▶ **WHAT THE EXERCISE ASKS**: For the listing that follows, give again exactly the lines from the one with "This screenshot has width=2117, height=889." to the one with "Select the Envio", including both.

▶ **DATA PROVIDED**:
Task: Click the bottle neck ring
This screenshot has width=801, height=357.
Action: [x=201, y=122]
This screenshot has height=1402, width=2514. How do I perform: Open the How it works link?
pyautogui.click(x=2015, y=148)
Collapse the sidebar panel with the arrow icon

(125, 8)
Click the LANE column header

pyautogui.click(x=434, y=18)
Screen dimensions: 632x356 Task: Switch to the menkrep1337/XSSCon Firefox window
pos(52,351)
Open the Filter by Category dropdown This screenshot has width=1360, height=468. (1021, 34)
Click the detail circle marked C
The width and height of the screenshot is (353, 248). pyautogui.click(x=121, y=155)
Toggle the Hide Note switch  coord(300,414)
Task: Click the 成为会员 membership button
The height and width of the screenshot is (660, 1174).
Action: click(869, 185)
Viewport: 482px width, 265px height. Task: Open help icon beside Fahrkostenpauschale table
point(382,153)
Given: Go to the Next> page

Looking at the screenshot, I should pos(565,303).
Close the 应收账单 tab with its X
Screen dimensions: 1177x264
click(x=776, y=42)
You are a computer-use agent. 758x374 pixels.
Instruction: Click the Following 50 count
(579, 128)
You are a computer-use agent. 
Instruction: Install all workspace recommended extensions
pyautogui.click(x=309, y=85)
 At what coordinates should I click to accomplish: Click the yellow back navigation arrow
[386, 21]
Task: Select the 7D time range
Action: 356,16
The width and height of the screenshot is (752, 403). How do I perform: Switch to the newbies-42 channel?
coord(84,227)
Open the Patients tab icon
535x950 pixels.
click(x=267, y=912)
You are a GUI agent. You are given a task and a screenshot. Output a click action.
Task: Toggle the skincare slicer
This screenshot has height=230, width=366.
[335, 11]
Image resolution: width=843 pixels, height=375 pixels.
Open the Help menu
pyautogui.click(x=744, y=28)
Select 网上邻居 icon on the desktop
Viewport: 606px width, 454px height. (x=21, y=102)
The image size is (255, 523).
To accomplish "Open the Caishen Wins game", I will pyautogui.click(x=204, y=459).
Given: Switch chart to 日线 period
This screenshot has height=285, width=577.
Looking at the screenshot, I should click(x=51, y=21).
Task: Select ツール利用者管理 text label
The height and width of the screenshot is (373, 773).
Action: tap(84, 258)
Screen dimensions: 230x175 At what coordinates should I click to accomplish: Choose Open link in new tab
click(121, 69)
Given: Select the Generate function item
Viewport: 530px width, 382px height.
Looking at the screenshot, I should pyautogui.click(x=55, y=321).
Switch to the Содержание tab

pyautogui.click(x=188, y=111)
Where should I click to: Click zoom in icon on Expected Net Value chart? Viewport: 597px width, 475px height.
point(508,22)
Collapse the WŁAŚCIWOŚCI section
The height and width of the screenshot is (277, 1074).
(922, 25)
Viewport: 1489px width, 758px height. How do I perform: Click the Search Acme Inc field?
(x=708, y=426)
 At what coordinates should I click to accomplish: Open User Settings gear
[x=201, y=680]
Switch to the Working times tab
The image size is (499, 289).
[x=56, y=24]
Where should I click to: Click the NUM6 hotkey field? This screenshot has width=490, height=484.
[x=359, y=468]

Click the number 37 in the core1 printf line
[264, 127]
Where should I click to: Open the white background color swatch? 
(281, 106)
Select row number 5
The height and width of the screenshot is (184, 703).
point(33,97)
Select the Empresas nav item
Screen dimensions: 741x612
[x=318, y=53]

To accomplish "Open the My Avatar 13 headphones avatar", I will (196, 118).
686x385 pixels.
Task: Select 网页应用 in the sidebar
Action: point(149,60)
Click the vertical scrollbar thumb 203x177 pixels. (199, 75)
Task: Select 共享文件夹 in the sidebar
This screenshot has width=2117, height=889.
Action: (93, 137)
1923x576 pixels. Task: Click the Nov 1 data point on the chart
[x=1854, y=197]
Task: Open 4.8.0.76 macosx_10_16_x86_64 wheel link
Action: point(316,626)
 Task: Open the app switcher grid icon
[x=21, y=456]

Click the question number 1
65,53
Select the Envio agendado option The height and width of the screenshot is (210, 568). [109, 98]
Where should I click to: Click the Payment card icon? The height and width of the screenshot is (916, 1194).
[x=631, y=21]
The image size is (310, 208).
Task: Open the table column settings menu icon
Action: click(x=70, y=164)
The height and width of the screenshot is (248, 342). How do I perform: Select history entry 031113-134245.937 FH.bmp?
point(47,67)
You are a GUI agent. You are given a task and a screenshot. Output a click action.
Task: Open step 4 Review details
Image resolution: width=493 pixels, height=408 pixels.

▶ **EXERCISE SOLUTION**:
This screenshot has width=2117, height=889.
Action: (93, 137)
1923x576 pixels. Task: Click the Nov 1 data point on the chart
[x=1854, y=197]
Task: Open 4.8.0.76 macosx_10_16_x86_64 wheel link
Action: point(316,626)
 Task: Open the app switcher grid icon
[x=21, y=456]

Click the question number 1
65,53
Select the Envio agendado option The height and width of the screenshot is (210, 568). [109, 98]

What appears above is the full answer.